T4 lymphocytes are implicated in long COVID

The after-effects associated with long-term COVID could result from the death, during the acute phase of infection, of certain cells of the immune system, a Franco-Quebec research team has found.

This discovery could potentially make it possible to identify, from a simple blood test, patients hospitalized for COVID-19 who are more likely to develop long-term COVID, and therefore to treat them more quickly.

“We want to be able to predict better in order to have better care,” the co-director of this study, Professor Jérôme Estaquier of the Faculty of Medicine at Laval University, explained to The Canadian Press.

Professor Estaquier and his colleagues thus discovered that certain cells of the immune system, T4 lymphocytes, show significantly higher rates of cell death in patients who will have long COVID than in patients who will recover without after-effects.

This discovery comes from the study of 29 people treated for COVID-19 at the University Hospital of Nîmes, France. In the months following hospitalization, nineteen patients suffered from long-term COVID, while the other ten had no after-effects.

The researchers found that the percentage of T4 lymphocytes engaged in a form of programmed cell death (apoptosis) was 37% in the long COVID group and 24% in the other group. By way of comparison, in healthy subjects, the percentage of T4 lymphocytes undergoing apoptosis is approximately 20%; this percentage is comparable to that of patients who have recovered well from their infection, but it is almost half that of patients who have had after-effects.
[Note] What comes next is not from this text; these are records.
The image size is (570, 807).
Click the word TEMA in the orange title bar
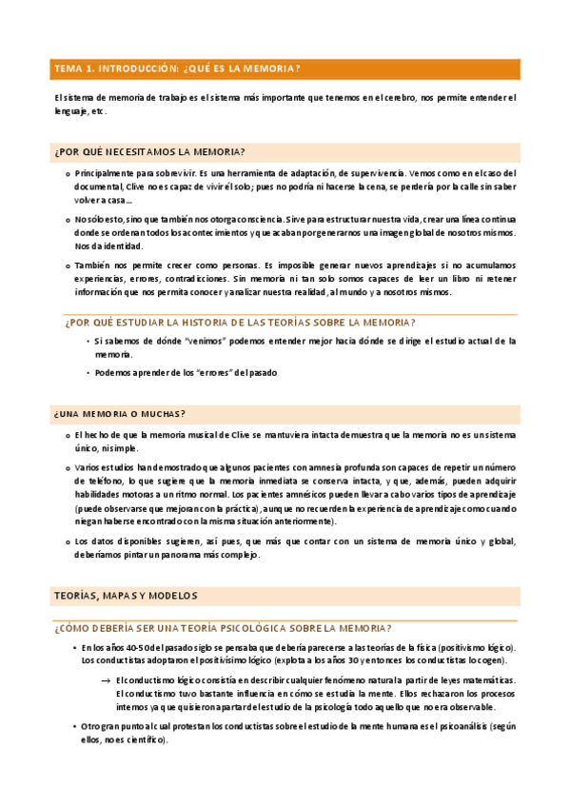tap(69, 69)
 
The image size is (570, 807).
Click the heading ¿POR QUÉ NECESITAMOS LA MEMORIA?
tap(149, 151)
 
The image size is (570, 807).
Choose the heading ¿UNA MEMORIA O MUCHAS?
tap(120, 413)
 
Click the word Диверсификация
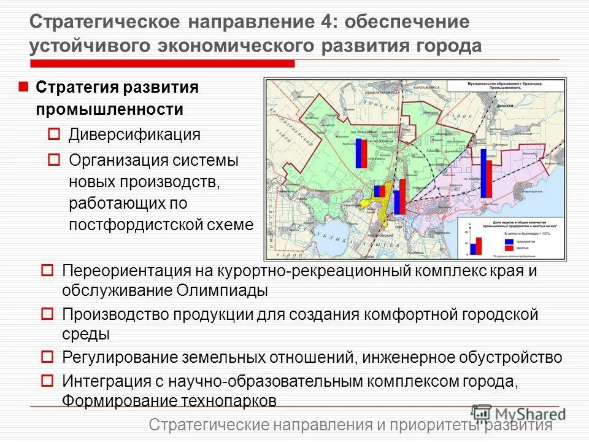coord(134,134)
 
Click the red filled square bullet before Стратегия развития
coord(23,87)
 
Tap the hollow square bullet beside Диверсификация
coord(53,133)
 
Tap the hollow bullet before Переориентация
coord(47,269)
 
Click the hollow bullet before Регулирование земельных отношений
coord(47,356)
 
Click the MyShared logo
coord(518,413)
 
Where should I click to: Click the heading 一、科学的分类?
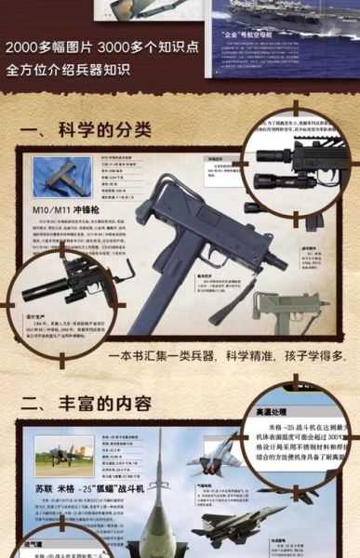pos(86,131)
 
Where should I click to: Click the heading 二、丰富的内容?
pos(86,403)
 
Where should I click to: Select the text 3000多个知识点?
pos(149,47)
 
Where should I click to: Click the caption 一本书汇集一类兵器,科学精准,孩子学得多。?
pos(227,356)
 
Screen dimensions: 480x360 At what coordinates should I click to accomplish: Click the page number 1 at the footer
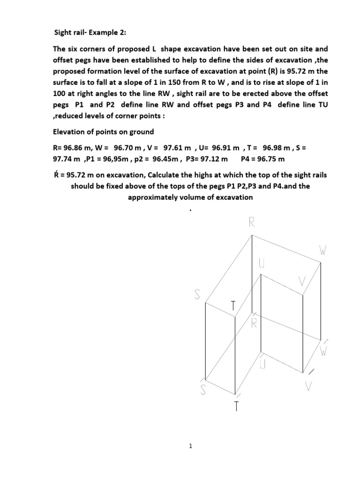[190, 447]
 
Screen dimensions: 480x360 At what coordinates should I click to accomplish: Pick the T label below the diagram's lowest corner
[237, 406]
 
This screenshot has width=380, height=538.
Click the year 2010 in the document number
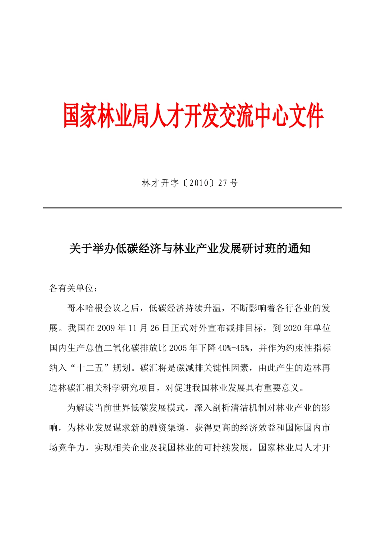tap(199, 183)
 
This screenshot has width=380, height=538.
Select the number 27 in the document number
tap(223, 183)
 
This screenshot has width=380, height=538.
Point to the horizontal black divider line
tap(192, 208)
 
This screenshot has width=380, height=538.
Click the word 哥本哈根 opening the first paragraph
tap(85, 308)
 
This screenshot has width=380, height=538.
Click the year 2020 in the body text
tap(293, 328)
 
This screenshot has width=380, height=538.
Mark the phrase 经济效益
tap(258, 428)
“The level of cell death of these cells, therefore the loss of these lymphocytes, is associated with an evolution which has been maintained over time, that is to say with attacks and anomalies […] clinics,” summarized Mr. Estaquier, who is also a researcher at the Research Center of the CHU de Québec-Université Laval.

Researchers are currently unable to explain why T4 lymphocyte apoptosis is greater in certain individuals than in others. However, they found that it is more common in women than in men, which raises the hypothesis of hormonal factors.

A similar phenomenon had also been observed for AIDS, said Professor Estaquier, since “the clinical evolution is proportional to this loss of lymphocytes. The more significant these damages are, the more rapid the progression towards the disease will be.”

In the case of SARS-CoV-2, this immunosuppression could allow the virus to disseminate more easily and survive in certain parts of the body, notably in the intestinal mucosa, researchers believe. It could also promote the reactivation of latent viruses or even disrupt the body’s defense mechanisms.

The fall of these “first defense barriers”, said Professor Estaquier, could therefore favor the establishment of the virus.

“There are fewer good quality antibodies, and as a result the virus is probably less controlled,” he said. And since it is less controlled, well that actually allows it to perhaps reach particular tissues or tissue niches, and therefore perhaps to establish itself more permanently. Perhaps this is actually what causes the complications we see. There is also a certain amount of work that suggests the virus lasts longer. »

Researchers have identified a molecule, Q-VD, which is able to reduce the apoptosis of T4 lymphocytes by 60% during laboratory experiments, but we are still very far from use in humans.

Instead, they will now seek to check the rate of apoptosis of these lymphocytes in people who suffer from long-term COVID. If this rate is still high several months after infection, this would support their hypothesis, which could restart the search for drugs to prevent apoptosis of these cells.

“There are manifestations at the clinical level that suggest that the immune system is not as able to defend itself […]which could explain the complications that we observe,” concluded Professor Estaquier.

The findings of this study were published by the medical journal Frontiers in Immunology.